* Given passage

--------

Watching bats flit across the night sky might be captivating, but their presence can be a challenge for the homeowners in whose roofs they roost. Jane Wheatley reports on what to do if a colony has taken up residence.
When Lauren Smart drove from London to view a dilapidated 18th-century farmhouse for sale near Charlbury, in the Oxfordshire Cotswolds, it was love at first sight. ‘I knew it would be a money pit, but I had to have it,’ she admits. What she didn’t know was that a roost of brown long-eared bats was already ensconced in the roof and pipistrelles had requisitioned a gable end.
Before the Smarts could submit plans to renovate the house and convert the barn next door, a compulsory survey revealed that both roosts contained female bats with babies. All bats are protected by law, but maternity colonies have a high conservation value, returning to the same roost each summer to have their young: ‘We were told that we couldn’t touch the roof or the loft space until we’d provided alternative accommodation for them,’ Mrs Smart explains.
The first task was to convert the barn during the winter when bats move out to hibernation roosts elsewhere. ‘That was the easy bit,’ smiles Mrs Smart. ‘The pipistrelles came back, popping into the crevices we’d provided in the new brickwork and roosting under the bargeboards. We see them every evening swooping in and out; the surveyors counted 59 originally, but I think there are more now.’
The long-eared bats posed a bigger challenge, requiring a large vaulted space to mimic their roost in the house with enough room to fly around. The solution is a new two-storey building, housing garage and gym with bedrooms and a roomy attic on the upper floor — and specially designed access points along the tiled roof. ‘The bat house,’ announces Mrs Smart, opening a door into the warm, dark, windowless space.

--------

* Data lines
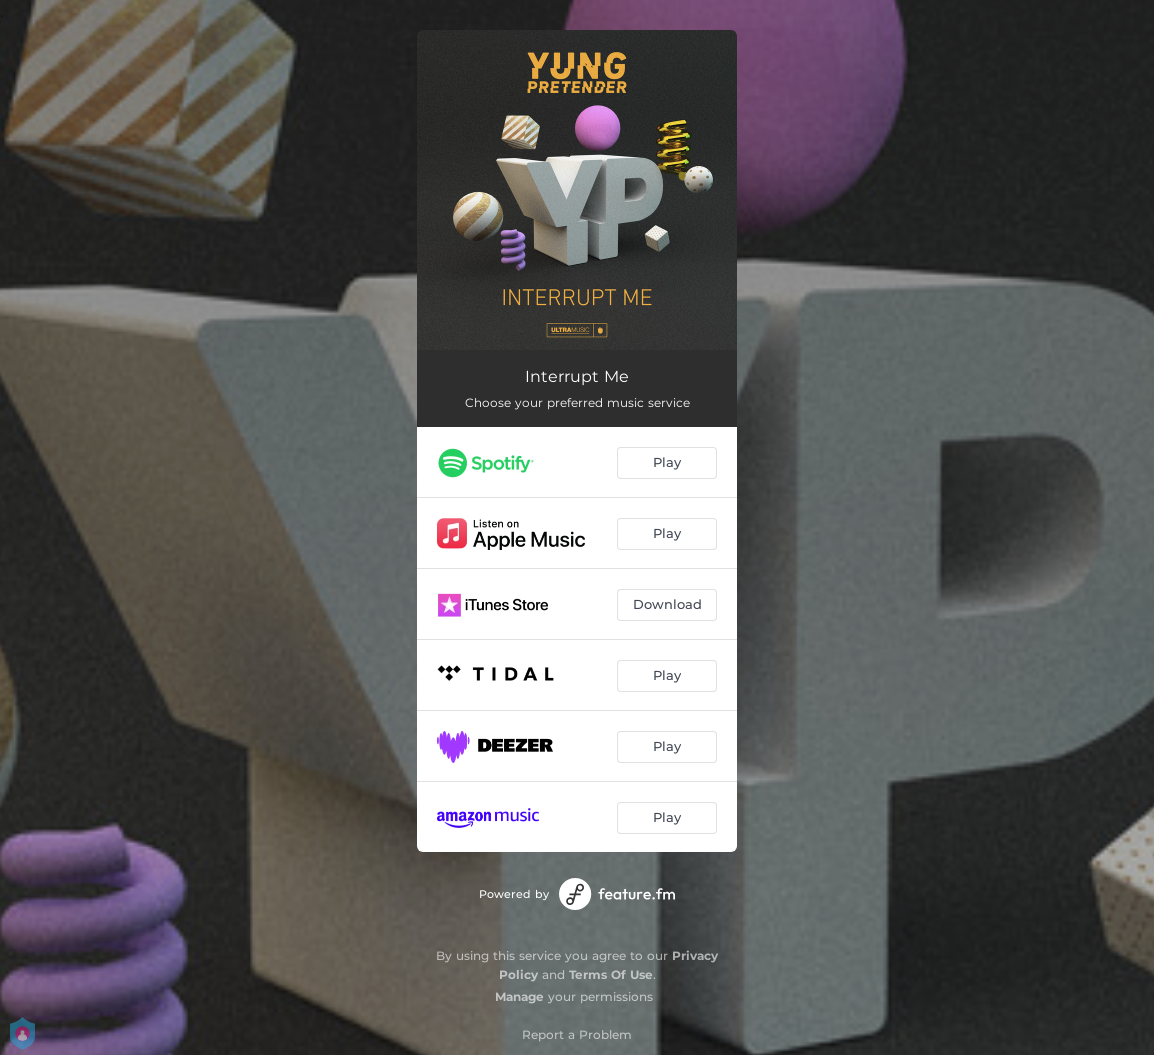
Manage (519, 996)
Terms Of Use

--------

* Written task 1
State whether each statement below agrees with the article on bats roosting in homes. Answer yes or no for each, and quote the words of the article that decide it.
(a) The compulsory survey found female bats with babies in both roosts.
(b) The barn was converted during the summer.
(c) The surveyors originally counted 59 pipistrelles.
* Written task 2
From the article on bats roosting in homes, extract the part that opens with the words containing "The first task" and closes with "dark, windowless space.".

* Result 1
(a) Yes: "a compulsory survey revealed that both roosts contained female bats with babies."
(b) No: "The first task was to convert the barn during the winter when bats move out to hibernation roosts elsewhere."
(c) Yes: "the surveyors counted 59 originally"

* Result 2
The first task was to convert the barn during the winter when bats move out to hibernation roosts elsewhere. ‘That was the easy bit,’ smiles Mrs Smart. ‘The pipistrelles came back, popping into the crevices we’d provided in the new brickwork and roosting under the bargeboards. We see them every evening swooping in and out; the surveyors counted 59 originally, but I think there are more now.’
The long-eared bats posed a bigger challenge, requiring a large vaulted space to mimic their roost in the house with enough room to fly around. The solution is a new two-storey building, housing garage and gym with bedrooms and a roomy attic on the upper floor — and specially designed access points along the tiled roof. ‘The bat house,’ announces Mrs Smart, opening a door into the warm, dark, windowless space.